Updated: Jan 1, 2019

The Word for This II by Jess Ruzz


There are things I do not owe. No part of Me is yours to claim; I absolve you of My failures. My body is no debt. You are free to declare Me the black sheep, to engage in rituals of mourning for one still alive, as some do, viewed nonexistent to them. Would you have the nerve? (In the purest place of My heart I believe you would not; I grant you this. I am not, oddly, the monster you have convinced yourself I am.)


These are the parts of Me I take back.


I take back My hair; dyed any damn shade I please, to cut as an imp (“now we can see your face, mammeleh, such a punim” but you never asked why I hid) or to grow out and to the sides wild, ironed straight or spun spiral or simply left to do what it does.

I take back the flesh of My cheeks, where you permitted Him to latch on with his mouth, to imprint the strands of his spit, to allow the scrape of his tongue, sucking sometimes till tiny vessels burst, leaving Me red, irritated, inflamed and embarrassed; taut now but beginning to creep toward my mouth with age, spaces not to be injected, the lines a reflection, a reminder of what I do not wish to be.

I take back the skin of My neck, beneath my chin, “under the guggle” He called it, tickling and poking, fingers chasing as I tried to squirm away; now for Me only to smooth potions that make My throat firm but not to erase, never to erase Me.

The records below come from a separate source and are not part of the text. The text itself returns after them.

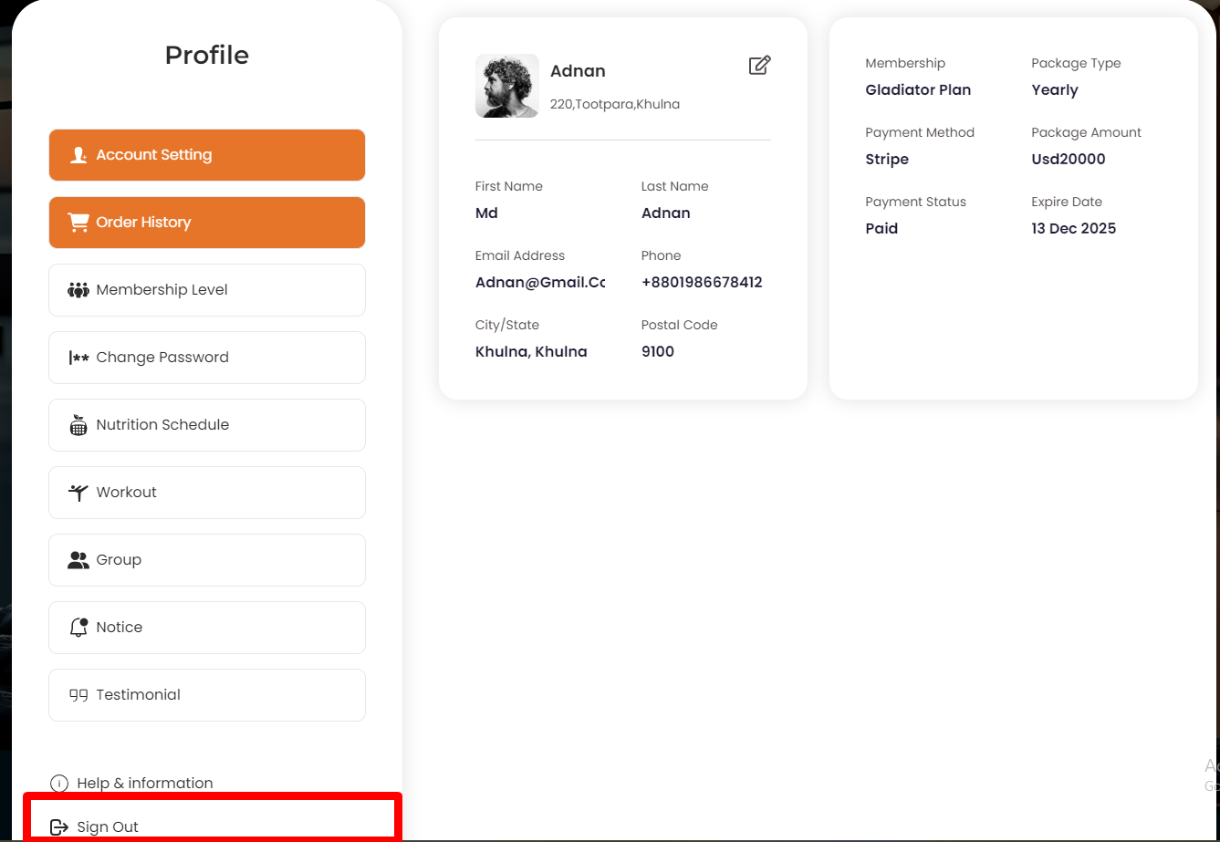
Task: Click the Sign Out arrow icon
Action: pos(59,827)
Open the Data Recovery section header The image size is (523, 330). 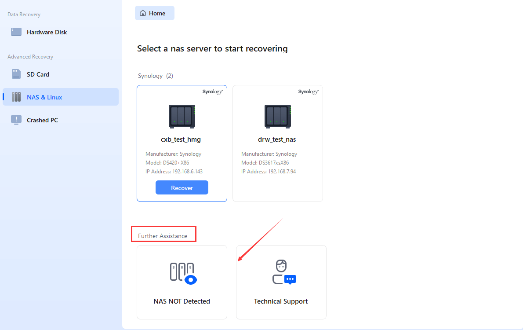click(24, 14)
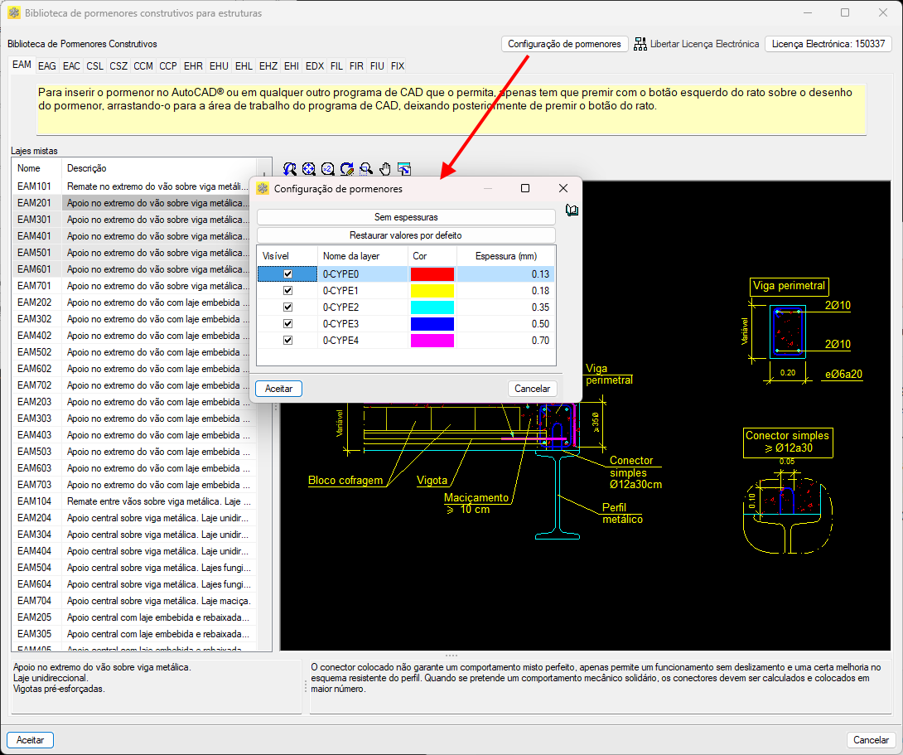Click the yellow color swatch of 0-CYPE1

click(432, 291)
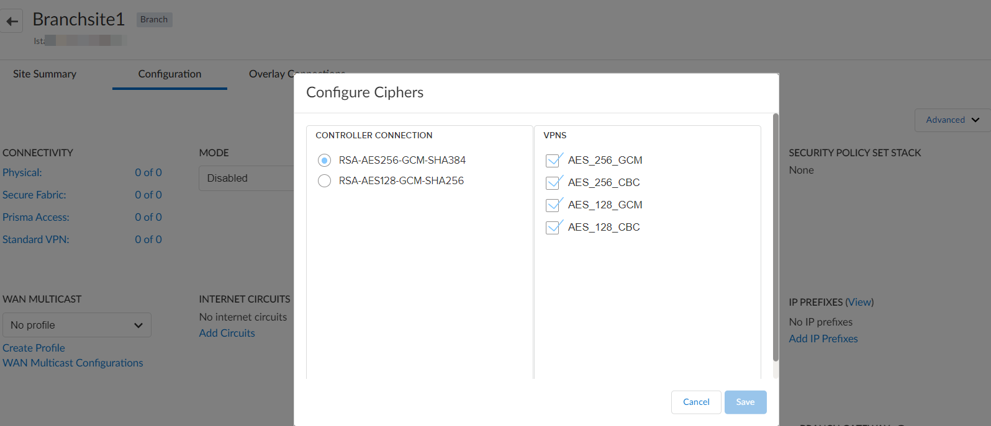Open the Prisma Access connectivity link
This screenshot has width=991, height=426.
(x=36, y=217)
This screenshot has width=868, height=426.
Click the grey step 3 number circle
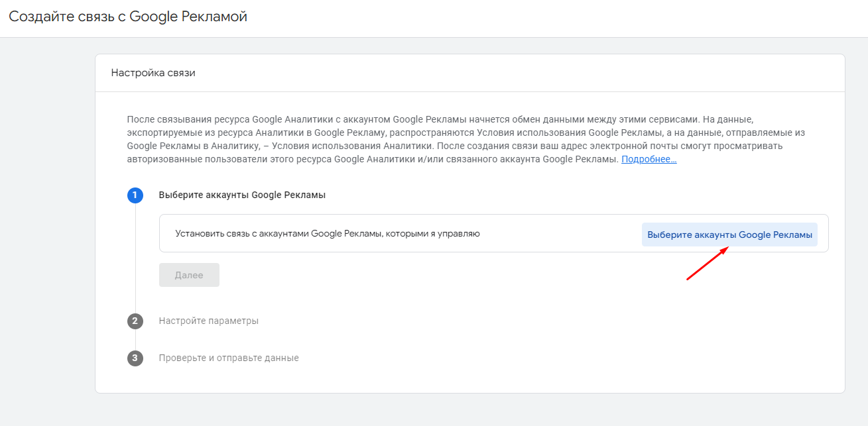(135, 358)
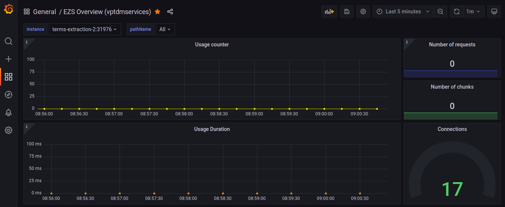The height and width of the screenshot is (207, 505).
Task: Open the Alerting bell icon
Action: 9,112
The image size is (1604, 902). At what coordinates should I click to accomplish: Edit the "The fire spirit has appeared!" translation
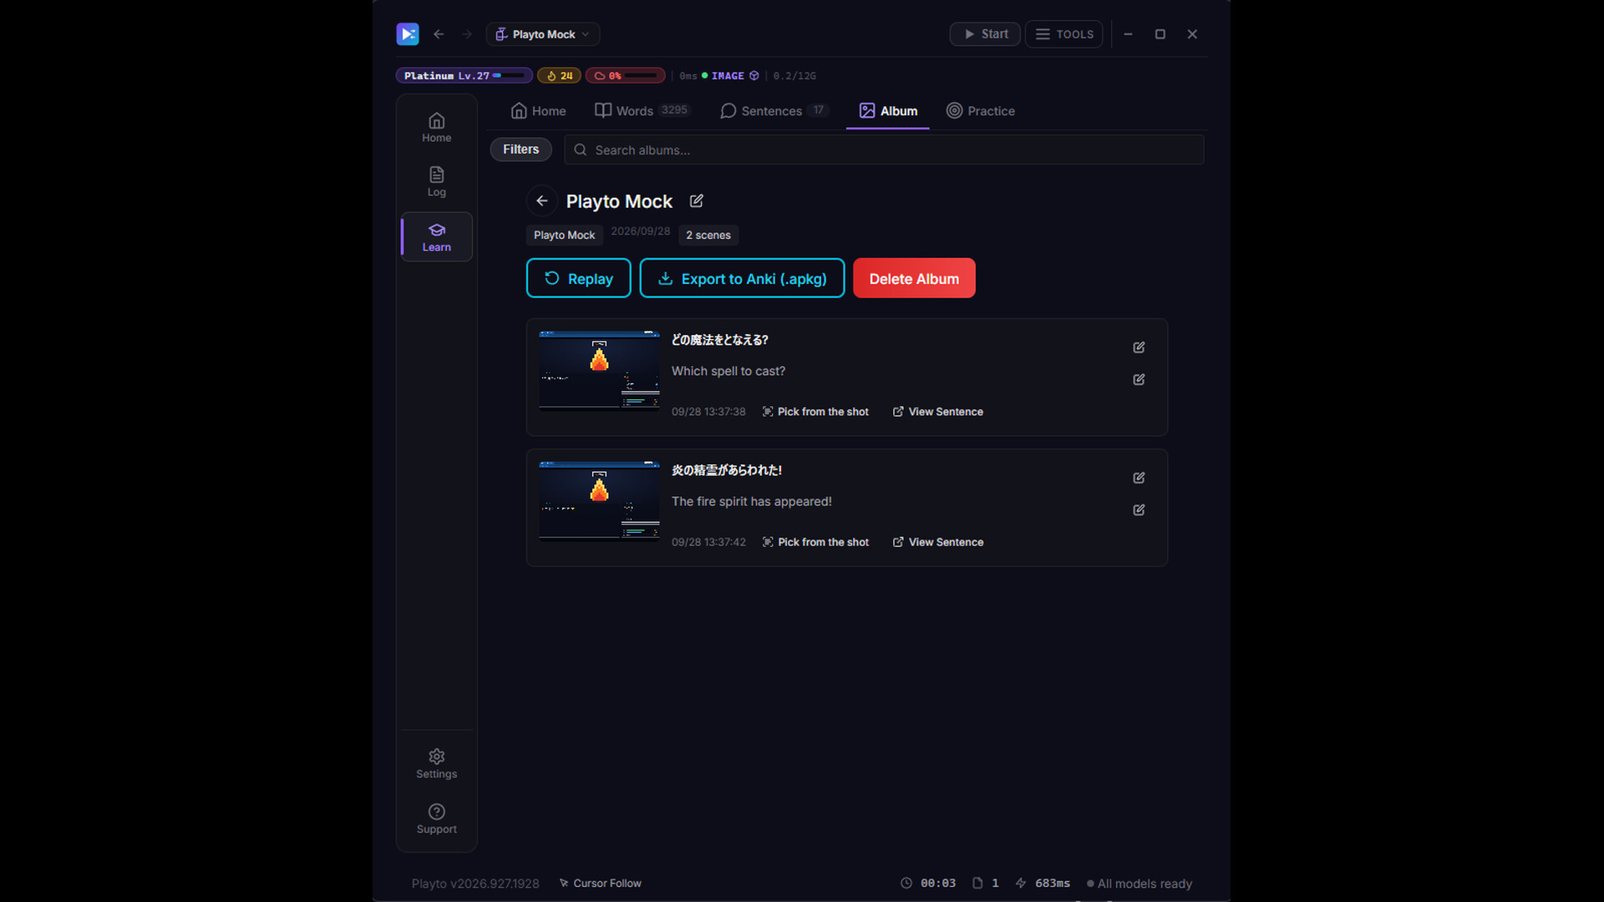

I take back the flesh of My triceps, now banded with jewels of ink, Hadassah arms, the shameful (you reminded me, punishing) sway of them, a place you made me cover with chiffon, sweaters, with self-conscious intent and textiles, standing on a tailor’s step; the faint slackness today still a shiver in motion, despite the undulating, shifting strength beneath My shoulders from the weights I have carried.


I take back my belly, a place weight habitually has landed, round then, folding in dance leotards and bat mitzvah dresses, later perforated with a small loop of silver, despite you but not to spite you; where my child would someday grow and stretch me in ways I could not imagine, appearing flat now beneath the shield of garments, but still draped over itself, crepey and forgiving, minuscule hills and valleys in the texture, a clear stone winking from this soft place for hands and loving secrets to hold.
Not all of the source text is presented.